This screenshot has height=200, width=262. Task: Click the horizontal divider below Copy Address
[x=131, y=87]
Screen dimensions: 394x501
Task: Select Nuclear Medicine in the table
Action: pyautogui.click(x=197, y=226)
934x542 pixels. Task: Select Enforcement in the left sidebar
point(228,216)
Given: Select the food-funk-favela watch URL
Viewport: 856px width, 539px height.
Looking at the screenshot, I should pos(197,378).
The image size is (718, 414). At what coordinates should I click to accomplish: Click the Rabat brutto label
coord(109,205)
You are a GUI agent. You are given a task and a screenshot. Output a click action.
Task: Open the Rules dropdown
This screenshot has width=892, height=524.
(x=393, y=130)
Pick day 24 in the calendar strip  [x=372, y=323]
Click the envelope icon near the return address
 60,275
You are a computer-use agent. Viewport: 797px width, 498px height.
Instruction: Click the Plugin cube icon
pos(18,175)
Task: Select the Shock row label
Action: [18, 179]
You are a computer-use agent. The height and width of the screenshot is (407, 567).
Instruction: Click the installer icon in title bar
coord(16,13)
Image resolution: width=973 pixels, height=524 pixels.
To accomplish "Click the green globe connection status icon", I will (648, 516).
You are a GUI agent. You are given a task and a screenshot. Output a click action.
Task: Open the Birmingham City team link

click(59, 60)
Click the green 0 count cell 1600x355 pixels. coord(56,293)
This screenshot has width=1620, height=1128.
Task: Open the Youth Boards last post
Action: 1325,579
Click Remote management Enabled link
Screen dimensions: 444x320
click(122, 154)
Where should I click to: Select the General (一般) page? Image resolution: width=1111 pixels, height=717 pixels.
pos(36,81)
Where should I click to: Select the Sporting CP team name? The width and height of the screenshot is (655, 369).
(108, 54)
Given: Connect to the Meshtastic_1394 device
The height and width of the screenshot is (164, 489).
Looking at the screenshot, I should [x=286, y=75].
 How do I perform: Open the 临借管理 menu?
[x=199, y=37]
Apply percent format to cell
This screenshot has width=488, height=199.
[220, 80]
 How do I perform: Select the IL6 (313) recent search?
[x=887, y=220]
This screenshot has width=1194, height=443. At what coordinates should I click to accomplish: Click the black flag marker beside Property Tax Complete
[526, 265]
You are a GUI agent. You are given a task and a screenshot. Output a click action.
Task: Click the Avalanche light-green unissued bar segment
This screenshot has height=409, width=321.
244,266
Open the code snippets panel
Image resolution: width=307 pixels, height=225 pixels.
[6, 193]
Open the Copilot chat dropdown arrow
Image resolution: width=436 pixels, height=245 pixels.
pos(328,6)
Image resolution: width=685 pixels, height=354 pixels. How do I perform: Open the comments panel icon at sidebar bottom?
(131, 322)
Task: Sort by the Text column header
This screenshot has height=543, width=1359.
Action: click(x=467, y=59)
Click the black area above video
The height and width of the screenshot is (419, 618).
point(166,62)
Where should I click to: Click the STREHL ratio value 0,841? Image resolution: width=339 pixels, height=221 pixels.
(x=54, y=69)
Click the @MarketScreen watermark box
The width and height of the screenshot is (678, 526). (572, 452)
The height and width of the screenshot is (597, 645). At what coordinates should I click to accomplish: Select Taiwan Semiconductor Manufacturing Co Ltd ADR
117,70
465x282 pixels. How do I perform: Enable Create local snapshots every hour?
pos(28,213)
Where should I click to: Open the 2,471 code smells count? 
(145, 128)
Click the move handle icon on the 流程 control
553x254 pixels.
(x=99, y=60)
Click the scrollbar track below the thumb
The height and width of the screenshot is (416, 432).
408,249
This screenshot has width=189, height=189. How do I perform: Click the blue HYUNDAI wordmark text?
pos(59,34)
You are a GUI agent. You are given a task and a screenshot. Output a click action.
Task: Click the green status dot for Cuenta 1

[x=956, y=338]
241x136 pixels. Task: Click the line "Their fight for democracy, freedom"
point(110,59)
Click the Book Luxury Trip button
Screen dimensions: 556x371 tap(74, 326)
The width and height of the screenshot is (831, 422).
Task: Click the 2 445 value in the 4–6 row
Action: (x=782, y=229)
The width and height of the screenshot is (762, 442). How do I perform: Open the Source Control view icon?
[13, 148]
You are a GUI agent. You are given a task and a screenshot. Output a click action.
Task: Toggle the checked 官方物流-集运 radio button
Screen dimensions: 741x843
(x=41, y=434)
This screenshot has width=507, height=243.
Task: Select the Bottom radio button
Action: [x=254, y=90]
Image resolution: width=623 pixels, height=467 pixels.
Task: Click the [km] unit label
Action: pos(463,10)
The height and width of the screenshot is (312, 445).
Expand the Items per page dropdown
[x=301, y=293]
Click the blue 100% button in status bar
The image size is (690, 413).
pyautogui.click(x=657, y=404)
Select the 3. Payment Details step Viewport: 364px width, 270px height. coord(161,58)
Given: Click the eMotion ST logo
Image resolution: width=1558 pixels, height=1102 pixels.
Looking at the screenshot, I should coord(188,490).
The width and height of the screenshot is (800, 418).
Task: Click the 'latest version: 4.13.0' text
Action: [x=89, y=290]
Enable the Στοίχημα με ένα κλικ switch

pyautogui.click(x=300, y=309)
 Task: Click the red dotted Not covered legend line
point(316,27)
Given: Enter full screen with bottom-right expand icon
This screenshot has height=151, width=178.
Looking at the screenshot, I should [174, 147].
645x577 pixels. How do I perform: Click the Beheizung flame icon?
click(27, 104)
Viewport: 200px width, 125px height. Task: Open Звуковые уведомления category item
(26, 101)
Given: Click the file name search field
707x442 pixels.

========

• [ABOUT THIS TASK]:
Among the records above, how many lines contain the word "computer"? Answer with the number by itself.

• [SOLVED EXERCISE]:
2